Concrètement, cela signifie que chaque révision ou modification de PLU doit inclure une analyse et une justification de la compatibilité avec le SCOT. À défaut, la procédure administrative peut être invalidée, voire attaquée devant le tribunal administratif (source : Loi ALUR, Legifrance).

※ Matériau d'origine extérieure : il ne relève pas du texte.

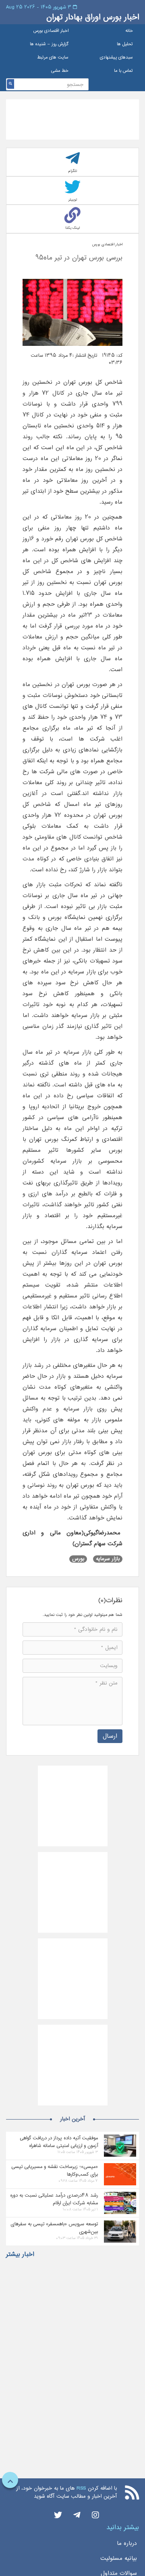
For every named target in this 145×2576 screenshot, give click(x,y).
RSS (81, 2488)
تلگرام (72, 171)
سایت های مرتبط (52, 57)
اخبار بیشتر (20, 2254)
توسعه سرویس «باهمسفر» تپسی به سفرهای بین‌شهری (54, 2228)
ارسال (110, 1736)
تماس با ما (123, 70)
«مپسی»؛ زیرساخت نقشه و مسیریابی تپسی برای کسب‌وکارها (54, 2170)
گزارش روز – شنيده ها (49, 44)
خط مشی (59, 70)
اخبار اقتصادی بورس (50, 30)
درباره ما (127, 2543)
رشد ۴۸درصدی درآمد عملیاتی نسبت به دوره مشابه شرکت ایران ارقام (54, 2199)
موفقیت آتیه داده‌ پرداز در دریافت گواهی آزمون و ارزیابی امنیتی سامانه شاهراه (59, 2142)
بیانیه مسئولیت (118, 2558)
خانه (129, 30)
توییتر (72, 200)
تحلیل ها (125, 44)
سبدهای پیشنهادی (116, 57)
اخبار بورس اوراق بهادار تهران (92, 17)
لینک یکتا (72, 228)
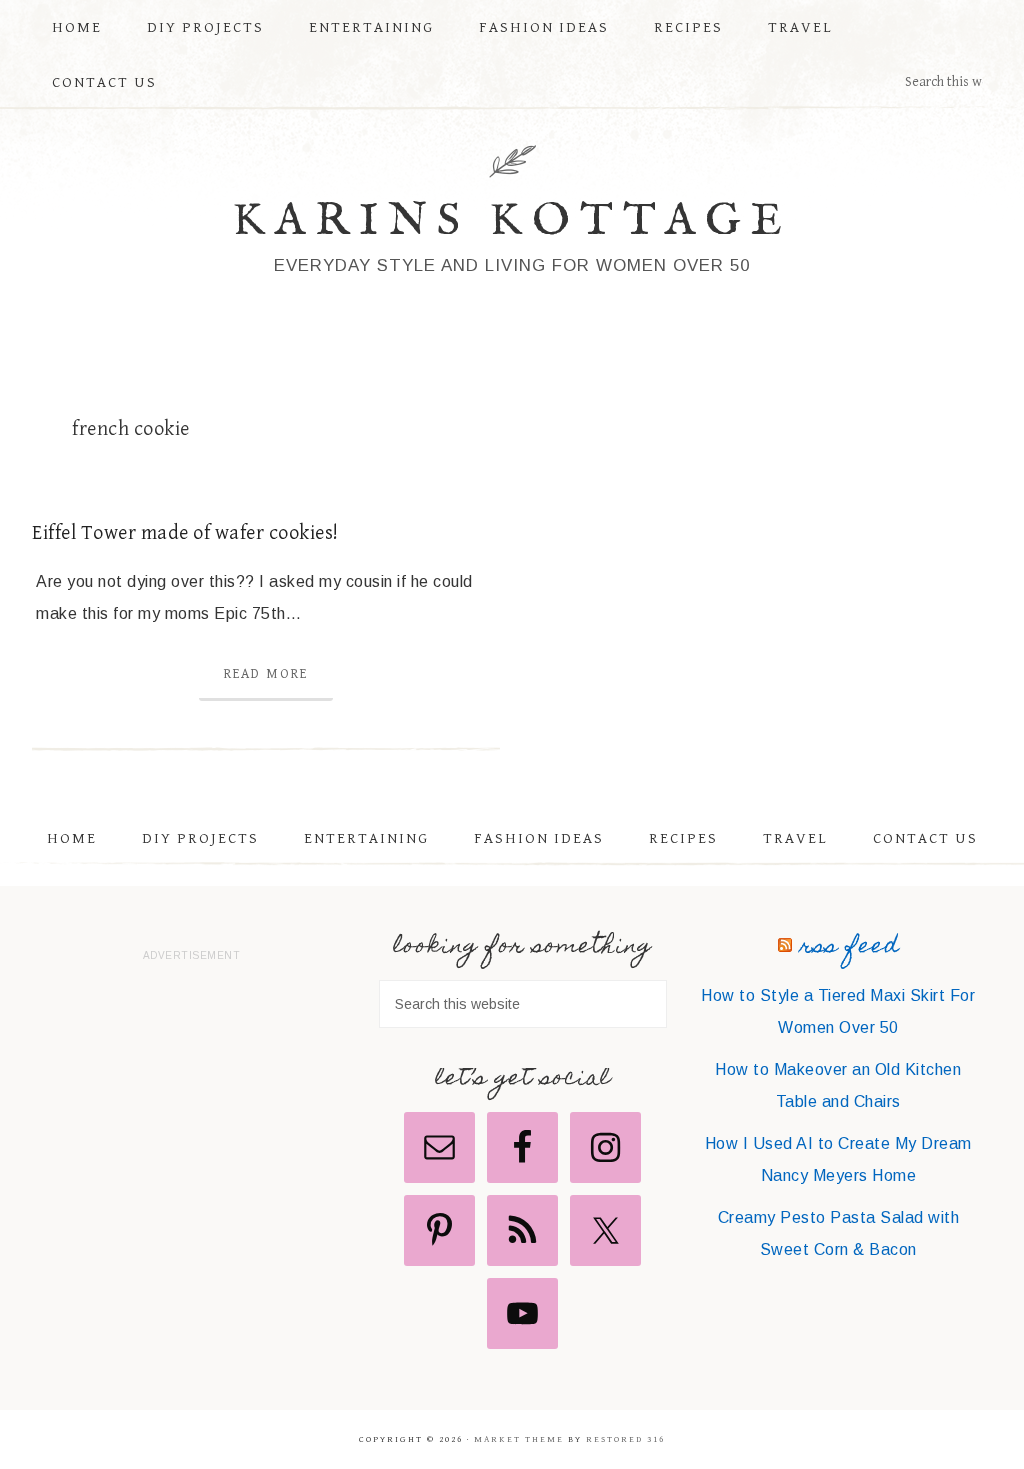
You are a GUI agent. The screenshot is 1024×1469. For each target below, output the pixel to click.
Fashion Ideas (539, 838)
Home (72, 838)
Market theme (519, 1439)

Un exemple concret à Sophia Antipolis
En 2019, le réaménagement d’une entrée de ville à Antibes a dû être revu pour garantir le maintien d’une trame verte continue, rappelée par le SCOT, alors même que le PLU offrait une marge d’interprétation. Ce type d’ajustement illustre la capacité du SCOT à orienter en profondeur les stratégies locales, au-delà du simple cadre général.